In plain English
Most coding tests ask an AI to write one small function in a blank file: "reverse a string," "check if a number is prime." That tells you almost nothing about whether the model can survive in a real codebase, where the answer is buried across many files and a single wrong edit breaks fifty other things.

SWE-bench (pronounced "swee-bench," short for software engineering benchmark) tests the harder, real-world skill. It takes thousands of actual bug reports and feature requests from popular open-source Python projects on GitHub, hands the model the same project and the same issue a human developer faced, and asks: can you produce a code change that fixes this?
Here is the clever part: nobody grades the answer by eye. Each issue comes from a real pull request that a human already merged, and that pull request included tests. SWE-bench runs the project's test suite against the model's patch. If the tests that were failing now pass — and nothing else breaks — the model passes. If not, it fails. There is no partial credit and no opinion involved; the repository's own tests are the judge.
Why it matters
For years, coding ability was measured by benchmarks like HumanEval, where a model writes a single self-contained function from a docstring. Models got very good at those, and the scores stopped being useful — they had saturated. A near-perfect score no longer told you which model could actually help on a serious project.
SWE-bench matters because it raised the bar to something closer to a real engineer's day:
- It is grounded in real work, not toy puzzles. The tasks are genuine issues from widely used libraries (think Django, scikit-learn, matplotlib, sympy). The model has to understand existing code it did not write.
- It rewards finding the problem, not just typing code. A task often spans a large repository. Most of the difficulty is locating which file and which lines to change — the same skill that makes human debugging hard.
- The grading is objective and reproducible. Because real tests decide pass or fail, there is no fuzzy human rubric and no chance for a confident-but-wrong answer to sneak through. The same patch gives the same result every time.

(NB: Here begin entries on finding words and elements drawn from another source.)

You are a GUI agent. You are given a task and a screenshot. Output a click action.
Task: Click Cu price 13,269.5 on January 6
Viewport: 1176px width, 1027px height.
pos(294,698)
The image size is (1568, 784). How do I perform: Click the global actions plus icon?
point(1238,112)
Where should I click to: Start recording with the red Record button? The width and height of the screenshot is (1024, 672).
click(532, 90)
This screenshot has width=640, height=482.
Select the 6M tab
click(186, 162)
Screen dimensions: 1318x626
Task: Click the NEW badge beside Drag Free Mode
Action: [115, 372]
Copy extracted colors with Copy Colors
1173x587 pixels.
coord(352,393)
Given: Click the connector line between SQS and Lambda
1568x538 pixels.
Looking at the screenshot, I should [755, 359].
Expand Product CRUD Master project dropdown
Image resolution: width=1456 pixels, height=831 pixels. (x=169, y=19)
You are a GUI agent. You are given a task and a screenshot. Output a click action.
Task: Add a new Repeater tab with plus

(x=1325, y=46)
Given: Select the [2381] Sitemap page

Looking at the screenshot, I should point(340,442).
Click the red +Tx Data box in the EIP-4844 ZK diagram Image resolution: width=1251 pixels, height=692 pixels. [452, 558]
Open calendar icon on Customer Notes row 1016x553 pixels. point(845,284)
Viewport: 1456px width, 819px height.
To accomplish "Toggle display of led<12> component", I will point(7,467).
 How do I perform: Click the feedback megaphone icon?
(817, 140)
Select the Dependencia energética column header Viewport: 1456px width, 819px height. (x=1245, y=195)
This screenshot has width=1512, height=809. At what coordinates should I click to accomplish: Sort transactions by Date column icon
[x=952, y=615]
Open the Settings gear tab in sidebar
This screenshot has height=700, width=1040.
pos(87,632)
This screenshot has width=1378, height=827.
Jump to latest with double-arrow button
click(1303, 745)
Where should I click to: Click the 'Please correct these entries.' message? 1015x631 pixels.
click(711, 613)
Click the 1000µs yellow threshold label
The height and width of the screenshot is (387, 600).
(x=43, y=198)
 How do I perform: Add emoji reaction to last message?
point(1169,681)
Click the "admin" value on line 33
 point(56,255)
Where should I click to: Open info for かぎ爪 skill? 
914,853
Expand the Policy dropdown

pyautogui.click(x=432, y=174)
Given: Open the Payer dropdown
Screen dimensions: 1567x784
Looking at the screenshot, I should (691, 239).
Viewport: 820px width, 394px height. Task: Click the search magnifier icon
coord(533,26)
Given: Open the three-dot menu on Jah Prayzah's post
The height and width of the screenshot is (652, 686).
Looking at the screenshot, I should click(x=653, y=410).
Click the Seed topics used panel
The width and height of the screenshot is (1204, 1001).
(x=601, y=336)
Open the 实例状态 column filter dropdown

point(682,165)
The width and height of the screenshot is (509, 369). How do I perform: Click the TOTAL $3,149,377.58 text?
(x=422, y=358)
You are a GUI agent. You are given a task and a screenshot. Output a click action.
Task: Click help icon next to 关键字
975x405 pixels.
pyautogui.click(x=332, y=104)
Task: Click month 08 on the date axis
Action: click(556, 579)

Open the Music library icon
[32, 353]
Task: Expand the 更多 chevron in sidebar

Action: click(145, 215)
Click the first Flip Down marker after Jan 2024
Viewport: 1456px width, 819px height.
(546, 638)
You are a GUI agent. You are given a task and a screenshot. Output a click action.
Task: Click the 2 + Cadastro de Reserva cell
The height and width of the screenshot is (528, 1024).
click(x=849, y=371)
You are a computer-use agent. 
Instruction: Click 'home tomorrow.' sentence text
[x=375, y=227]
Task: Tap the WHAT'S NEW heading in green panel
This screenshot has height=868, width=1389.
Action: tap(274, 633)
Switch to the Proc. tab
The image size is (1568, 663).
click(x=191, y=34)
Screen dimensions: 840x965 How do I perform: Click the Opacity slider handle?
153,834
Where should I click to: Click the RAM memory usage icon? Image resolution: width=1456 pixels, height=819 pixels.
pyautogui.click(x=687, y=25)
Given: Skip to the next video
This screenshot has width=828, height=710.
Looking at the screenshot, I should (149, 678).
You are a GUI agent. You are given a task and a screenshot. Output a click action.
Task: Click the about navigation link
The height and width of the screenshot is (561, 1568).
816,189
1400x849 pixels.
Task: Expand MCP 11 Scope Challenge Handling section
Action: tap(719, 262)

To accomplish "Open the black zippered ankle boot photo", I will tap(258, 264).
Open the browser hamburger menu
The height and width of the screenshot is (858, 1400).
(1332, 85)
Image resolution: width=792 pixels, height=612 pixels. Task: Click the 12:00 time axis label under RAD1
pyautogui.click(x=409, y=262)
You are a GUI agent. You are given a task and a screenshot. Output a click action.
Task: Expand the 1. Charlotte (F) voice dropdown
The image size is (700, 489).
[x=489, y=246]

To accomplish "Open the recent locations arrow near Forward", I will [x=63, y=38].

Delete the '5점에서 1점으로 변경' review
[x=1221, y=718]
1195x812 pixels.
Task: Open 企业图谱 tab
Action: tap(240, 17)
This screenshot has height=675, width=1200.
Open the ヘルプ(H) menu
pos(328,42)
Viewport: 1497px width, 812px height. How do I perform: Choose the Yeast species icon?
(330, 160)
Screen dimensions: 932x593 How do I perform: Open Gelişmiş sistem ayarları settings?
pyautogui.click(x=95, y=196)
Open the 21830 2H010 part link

- It became the headline number for coding agents. When a lab announces a new model and says it is better at software engineering, SWE-bench (usually the Verified subset) is the score everyone now expects to see.
For a builder choosing a model for a coding tool or an autonomous agent, SWE-bench is one of the few public signals that correlates with real usefulness on a codebase, rather than the ability to ace isolated puzzles. That is exactly why it spread so fast and became a default reference point.
How it works
Each SWE-bench task instance is built from one real merged pull request. The benchmark strips the PR back to its starting point and reconstructs the situation the original developer faced.
A single task gives the model:
- The issue text — the natural-language bug report or feature request, exactly as it was written on GitHub.
- The repository at the right commit — a snapshot of the whole codebase from just before the fix was merged, so the bug is still present.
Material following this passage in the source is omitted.